*Excerpted data*
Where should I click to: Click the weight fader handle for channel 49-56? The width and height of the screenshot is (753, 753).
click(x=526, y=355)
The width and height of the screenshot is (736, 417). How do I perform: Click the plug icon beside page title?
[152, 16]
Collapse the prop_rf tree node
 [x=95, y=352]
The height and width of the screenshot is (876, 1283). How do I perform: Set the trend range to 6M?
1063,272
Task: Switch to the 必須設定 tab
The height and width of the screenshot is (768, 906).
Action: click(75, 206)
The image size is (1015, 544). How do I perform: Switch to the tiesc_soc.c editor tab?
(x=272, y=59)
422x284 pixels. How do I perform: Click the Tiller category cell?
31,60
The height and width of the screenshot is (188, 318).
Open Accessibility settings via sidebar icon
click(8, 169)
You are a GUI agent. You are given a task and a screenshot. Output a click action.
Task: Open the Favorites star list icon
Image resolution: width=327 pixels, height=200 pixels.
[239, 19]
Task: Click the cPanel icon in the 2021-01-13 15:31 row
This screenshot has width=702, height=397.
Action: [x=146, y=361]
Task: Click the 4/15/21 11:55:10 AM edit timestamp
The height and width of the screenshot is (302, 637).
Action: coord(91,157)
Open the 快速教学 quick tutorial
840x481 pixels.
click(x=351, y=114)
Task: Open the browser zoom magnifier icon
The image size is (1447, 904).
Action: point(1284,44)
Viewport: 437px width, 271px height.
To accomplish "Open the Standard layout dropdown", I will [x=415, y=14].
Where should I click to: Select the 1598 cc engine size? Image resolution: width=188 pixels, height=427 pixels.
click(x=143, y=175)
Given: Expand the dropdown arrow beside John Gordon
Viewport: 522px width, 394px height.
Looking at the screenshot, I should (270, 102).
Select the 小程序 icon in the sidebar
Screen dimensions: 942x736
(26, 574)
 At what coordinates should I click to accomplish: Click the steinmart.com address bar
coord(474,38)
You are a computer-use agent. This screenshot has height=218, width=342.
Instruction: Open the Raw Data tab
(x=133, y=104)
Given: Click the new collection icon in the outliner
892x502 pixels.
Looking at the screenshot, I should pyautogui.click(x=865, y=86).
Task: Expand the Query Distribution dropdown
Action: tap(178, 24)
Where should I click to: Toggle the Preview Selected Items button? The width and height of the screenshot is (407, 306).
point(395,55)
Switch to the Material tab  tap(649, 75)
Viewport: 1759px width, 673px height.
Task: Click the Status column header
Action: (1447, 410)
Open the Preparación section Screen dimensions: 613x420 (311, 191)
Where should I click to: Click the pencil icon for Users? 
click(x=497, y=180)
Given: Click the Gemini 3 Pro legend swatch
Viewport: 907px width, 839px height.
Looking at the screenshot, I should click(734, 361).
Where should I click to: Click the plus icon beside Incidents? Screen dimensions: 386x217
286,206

*What is being asked*
Every line of the data is to be retyped without alteration.

*Task response*
Where should I click to: Click the weight fader handle for channel 49-56? The width and height of the screenshot is (753, 753).
click(x=526, y=355)
The width and height of the screenshot is (736, 417). How do I perform: Click the plug icon beside page title?
[152, 16]
Collapse the prop_rf tree node
 [x=95, y=352]
The height and width of the screenshot is (876, 1283). How do I perform: Set the trend range to 6M?
1063,272
Task: Switch to the 必須設定 tab
The height and width of the screenshot is (768, 906).
Action: click(75, 206)
The image size is (1015, 544). How do I perform: Switch to the tiesc_soc.c editor tab?
(x=272, y=59)
422x284 pixels. How do I perform: Click the Tiller category cell?
31,60
The height and width of the screenshot is (188, 318).
Open Accessibility settings via sidebar icon
click(8, 169)
You are a GUI agent. You are given a task and a screenshot. Output a click action.
Task: Open the Favorites star list icon
Image resolution: width=327 pixels, height=200 pixels.
[239, 19]
Task: Click the cPanel icon in the 2021-01-13 15:31 row
This screenshot has width=702, height=397.
Action: [x=146, y=361]
Task: Click the 4/15/21 11:55:10 AM edit timestamp
The height and width of the screenshot is (302, 637).
Action: coord(91,157)
Open the 快速教学 quick tutorial
840x481 pixels.
click(x=351, y=114)
Task: Open the browser zoom magnifier icon
The image size is (1447, 904).
Action: point(1284,44)
Viewport: 437px width, 271px height.
To accomplish "Open the Standard layout dropdown", I will [x=415, y=14].
Where should I click to: Select the 1598 cc engine size? Image resolution: width=188 pixels, height=427 pixels.
click(x=143, y=175)
Given: Expand the dropdown arrow beside John Gordon
Viewport: 522px width, 394px height.
Looking at the screenshot, I should (270, 102).
Select the 小程序 icon in the sidebar
Screen dimensions: 942x736
(26, 574)
 At what coordinates should I click to accomplish: Click the steinmart.com address bar
coord(474,38)
You are a computer-use agent. This screenshot has height=218, width=342.
Instruction: Open the Raw Data tab
(x=133, y=104)
Given: Click the new collection icon in the outliner
892x502 pixels.
Looking at the screenshot, I should pyautogui.click(x=865, y=86).
Task: Expand the Query Distribution dropdown
Action: tap(178, 24)
Where should I click to: Toggle the Preview Selected Items button? The width and height of the screenshot is (407, 306).
point(395,55)
Switch to the Material tab  tap(649, 75)
Viewport: 1759px width, 673px height.
Task: Click the Status column header
Action: (1447, 410)
Open the Preparación section Screen dimensions: 613x420 (311, 191)
Where should I click to: Click the pencil icon for Users? 
click(x=497, y=180)
Given: Click the Gemini 3 Pro legend swatch
Viewport: 907px width, 839px height.
Looking at the screenshot, I should click(734, 361).
Where should I click to: Click the plus icon beside Incidents? Screen dimensions: 386x217
286,206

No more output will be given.